By Lisa Vives
Nail-biting negotiations are underway for the release of 317 schoolgirls kidnapped on February 26 in north-western Nigeria — a region beset by banditry that takes thousands of lives each year. Terms of a large ransom are reportedly being discussed but officially denied.
Frightened parents who raced to the scene on hearing gunshots arrived too late to rescue their daughters at the Government Girls Secondary School in Jangebe, a village in Zamfara state. Police say they believe the girls in a state of distress were taken to a forest after being abducted at about 1 a.m. from their boarding school.
It is the largest mass kidnapping from schools since hundreds of boys were taken from a school in neighbouring Katsina state in December and it comes just days after dozens were kidnapped in Niger state.
President Muhammadu Buhari condemned the latest kidnapping as “inhumane and totally unacceptable”.
“This administration will not succumb to blackmail by bandits who target innocent school students in the expectations of huge ransom payments,” he said in a statement.
But he ruled out “massive force” against the bandits which could lead to the girls being used as human shields.
The term “bandit” has been applied to motorcycle gangs with bush guns, AK-47 assault rifles and RPG launchers who massacre villagers and kidnap busloads of people.

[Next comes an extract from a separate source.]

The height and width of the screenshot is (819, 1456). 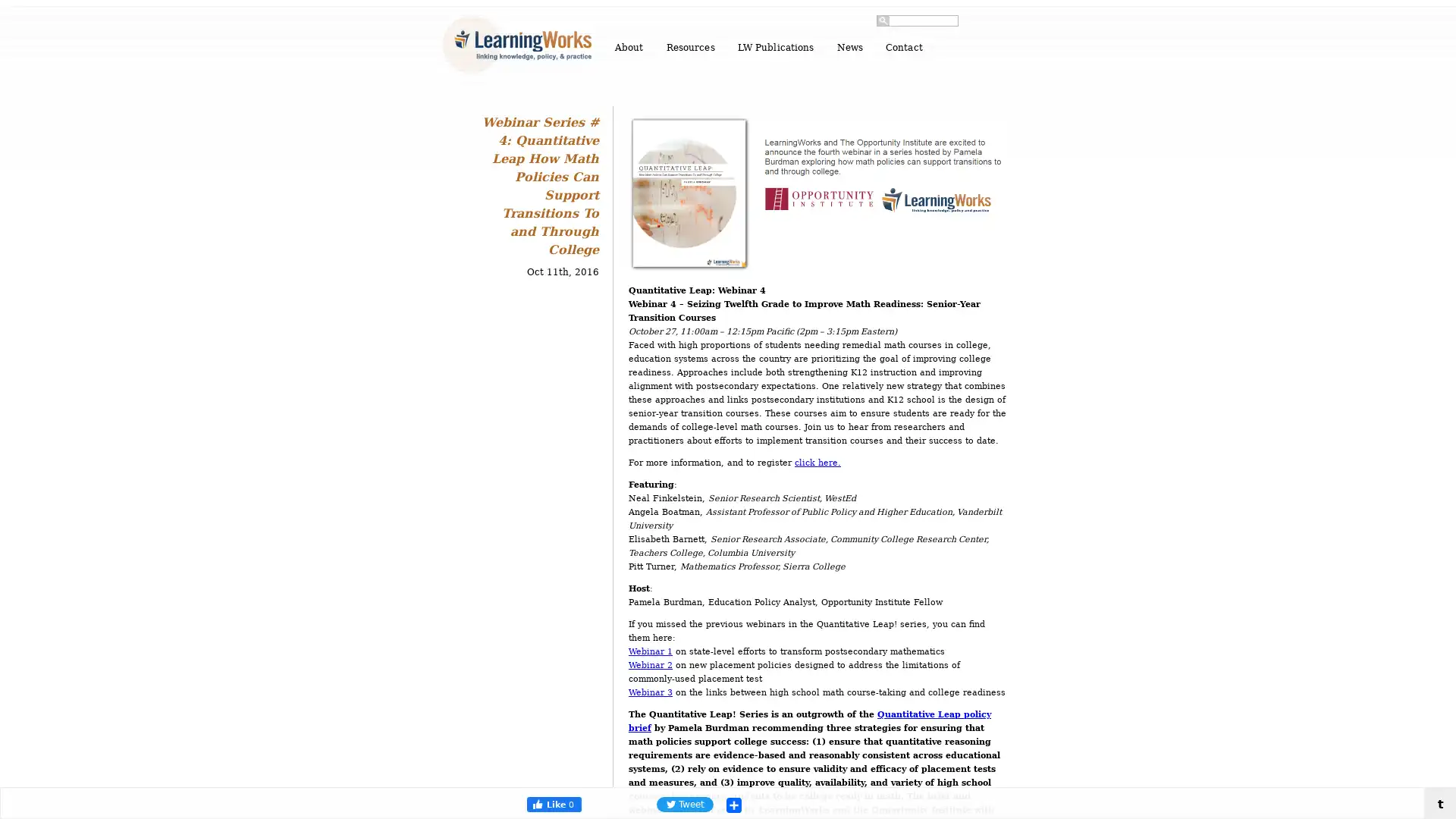 I want to click on Submit, so click(x=883, y=20).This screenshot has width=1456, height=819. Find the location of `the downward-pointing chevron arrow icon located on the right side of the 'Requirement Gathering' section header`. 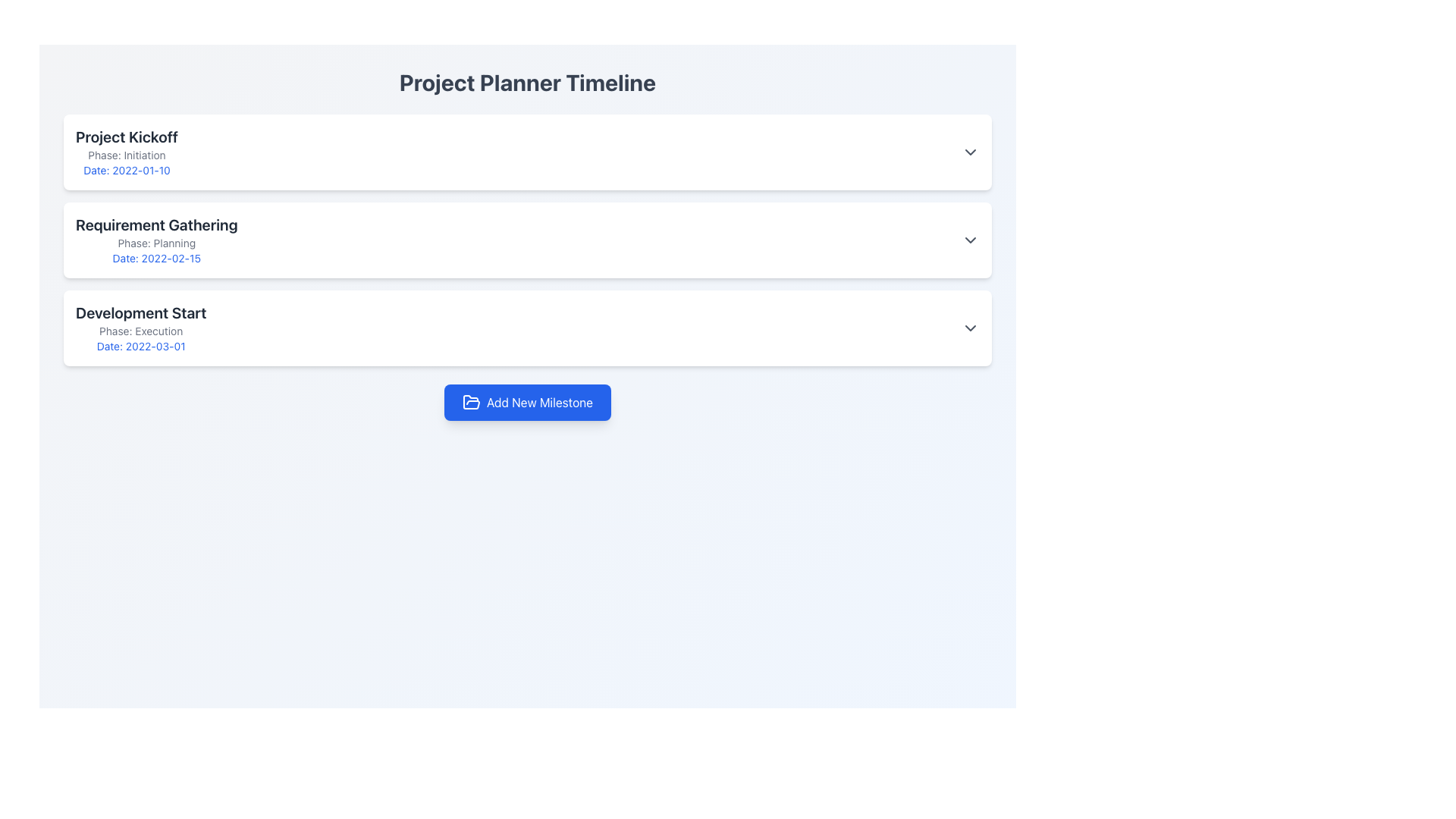

the downward-pointing chevron arrow icon located on the right side of the 'Requirement Gathering' section header is located at coordinates (971, 239).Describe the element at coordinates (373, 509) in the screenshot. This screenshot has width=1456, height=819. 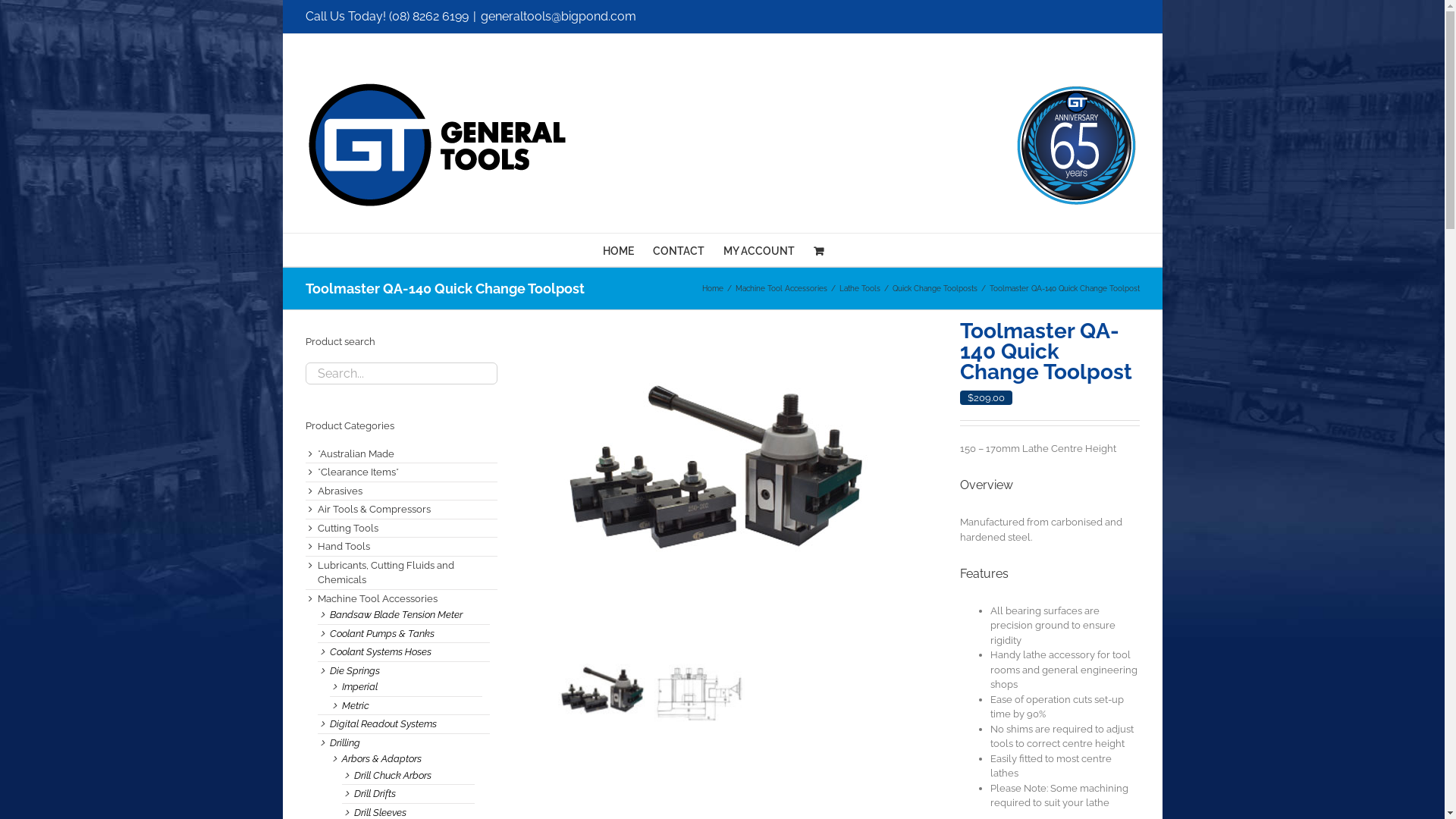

A student, speaking to a reporter in Pidgin, described the nightmare of his abduction: “Dem beat me hard I wish I die. The forest is horrific.”

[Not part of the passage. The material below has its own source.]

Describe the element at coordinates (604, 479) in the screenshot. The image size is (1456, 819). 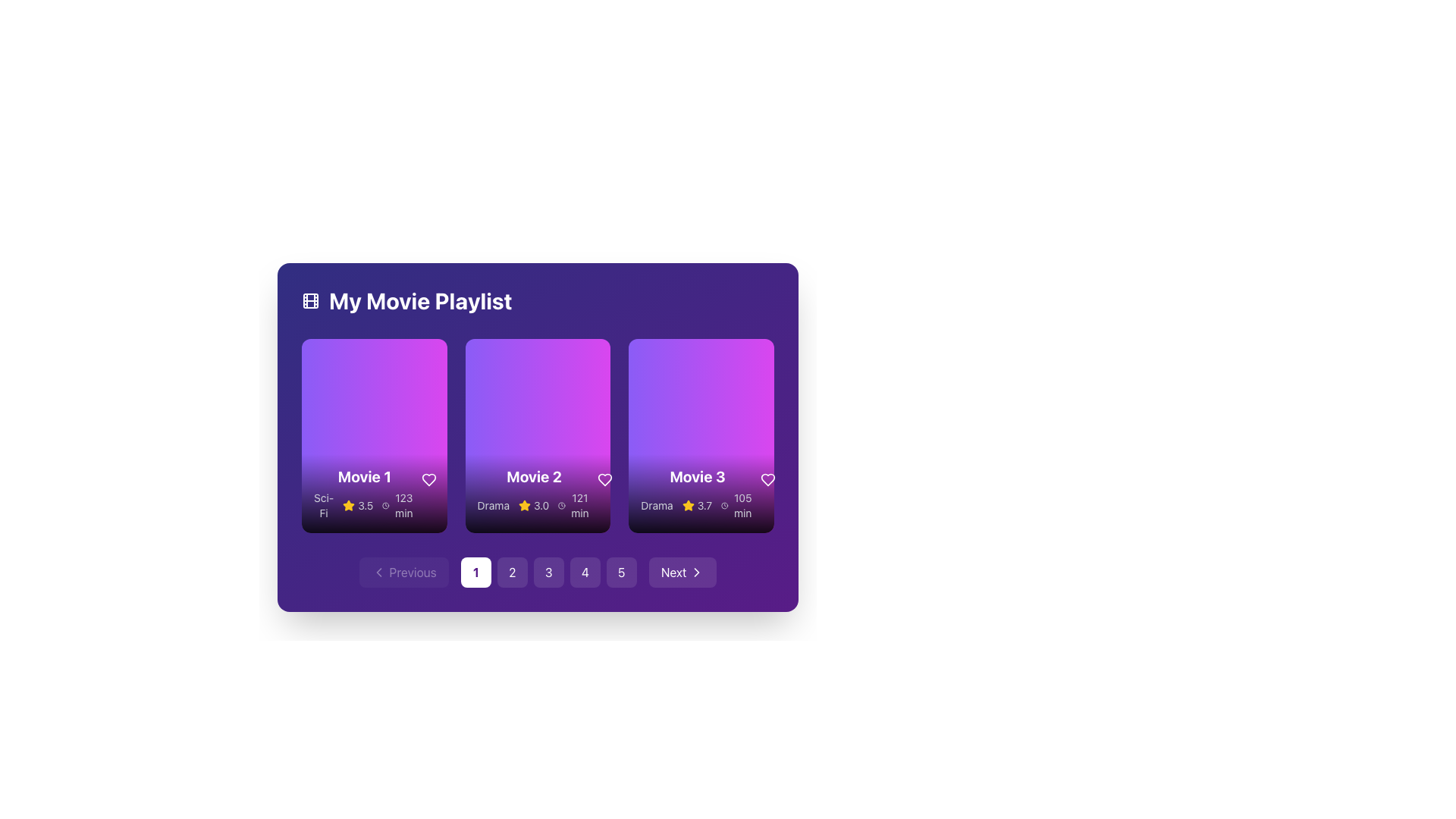
I see `the heart icon in the top-right corner of the 'Movie 2' card to like or unlike the movie` at that location.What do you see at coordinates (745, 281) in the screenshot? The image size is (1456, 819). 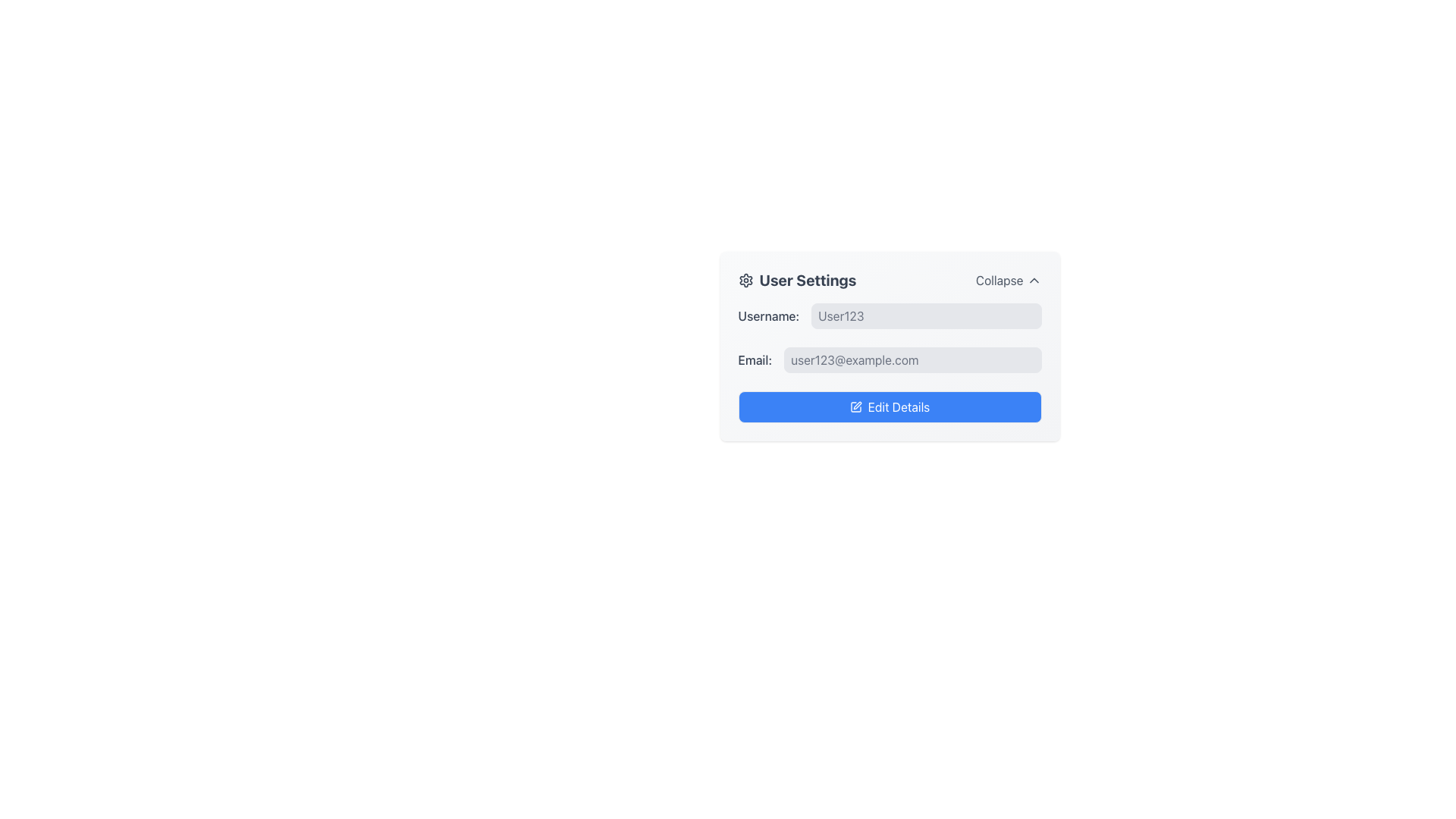 I see `the gear icon, which is a small cogwheel located to the left of the 'User Settings' text in the header of the settings panel` at bounding box center [745, 281].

The increasing frequency of reckless abductions has raised questions about the ability of President Buhari to rein in the violence. His election pledge in 2015 to defeat the jihadi Boko Haram and make Nigeria safer has had little if any success.
Now, nearly two years into his second term, writes Neil Munshi, Lagos reporter for the Financial Times, banditry affects the entire country, from the north-west to the oil-rich Niger Delta in the south.

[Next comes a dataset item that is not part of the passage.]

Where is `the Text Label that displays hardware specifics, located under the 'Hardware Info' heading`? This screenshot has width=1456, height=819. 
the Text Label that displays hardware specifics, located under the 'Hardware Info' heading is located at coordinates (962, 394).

“It has surpassed the Boko Haram insurgency in the north-east, now in its 11th year, as the top security concern,” Munshi wrote.
Efforts by some Northern governors to defuse the attacks with pledges to build clinics and schools have largely been unsuccessful. Offers of amnesty for those who “repent” and disarm have been overruled by the President who compared them to unsuccessful strategies used with militants in the Niger Delta.
“Criminals are criminals and should be dealt with accordingly,” he said, adding a warning against “ethnic profiling” in a possible reference to Fulani herdsmen who are often blamed for the violence.
Meanwhile, the states of Yobe and Zamfara have closed all boarding schools until further notice amidst fears of new attacks. Press spokesman Yusuf Idris dismissed reports that students had been freed, calling them “fake news” since talks are still ongoing.
Nigeria’s kidnapping crisis came to world attention in 2014 with the abduction of 276 girls from Chibok town in Borno state. Millions of dollars in ransom were paid but about 100 girls are still missing.
Finally, a $30 million grant for a Safe Schools Initiative is drawing fire from activists who are demanding to know how the money was spent.